**Provided records:**
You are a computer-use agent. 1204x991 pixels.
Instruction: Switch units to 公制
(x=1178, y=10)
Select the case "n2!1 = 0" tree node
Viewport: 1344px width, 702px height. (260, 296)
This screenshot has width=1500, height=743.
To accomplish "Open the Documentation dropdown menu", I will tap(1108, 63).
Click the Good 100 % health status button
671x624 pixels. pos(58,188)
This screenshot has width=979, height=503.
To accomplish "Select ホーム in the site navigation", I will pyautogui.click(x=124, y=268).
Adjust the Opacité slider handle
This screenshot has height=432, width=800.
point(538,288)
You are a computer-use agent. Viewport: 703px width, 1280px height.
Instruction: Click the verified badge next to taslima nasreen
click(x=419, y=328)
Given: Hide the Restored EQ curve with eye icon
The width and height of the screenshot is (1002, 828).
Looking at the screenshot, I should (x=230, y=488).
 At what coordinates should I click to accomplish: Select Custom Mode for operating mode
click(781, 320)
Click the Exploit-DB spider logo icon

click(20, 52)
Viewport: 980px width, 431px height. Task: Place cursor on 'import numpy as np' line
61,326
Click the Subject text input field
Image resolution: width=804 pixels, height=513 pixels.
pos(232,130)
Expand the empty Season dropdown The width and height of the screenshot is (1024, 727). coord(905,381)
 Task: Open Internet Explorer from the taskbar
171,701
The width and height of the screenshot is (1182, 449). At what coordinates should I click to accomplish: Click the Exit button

**Task brief:** Please put the data from the line containing "Click the Exploit-DB spider logo icon" through the line containing "Expand the empty" into a two-column CSV with the headers input and output, one row per entry. Each value goes in a single quoted field, with line breaks replaced by spaces.

**Output for this task:**
input,output
"Click the Exploit-DB spider logo icon","click(20, 52)"
"Viewport: 980px width, 431px height. Task: Place cursor on 'import numpy as np' line","61,326"
"Click the Subject text input field Image resolution: width=804 pixels, height=513 pixels.","pos(232,130)"
"Expand the empty Season dropdown The width and height of the screenshot is (1024, 727).","coord(905,381)"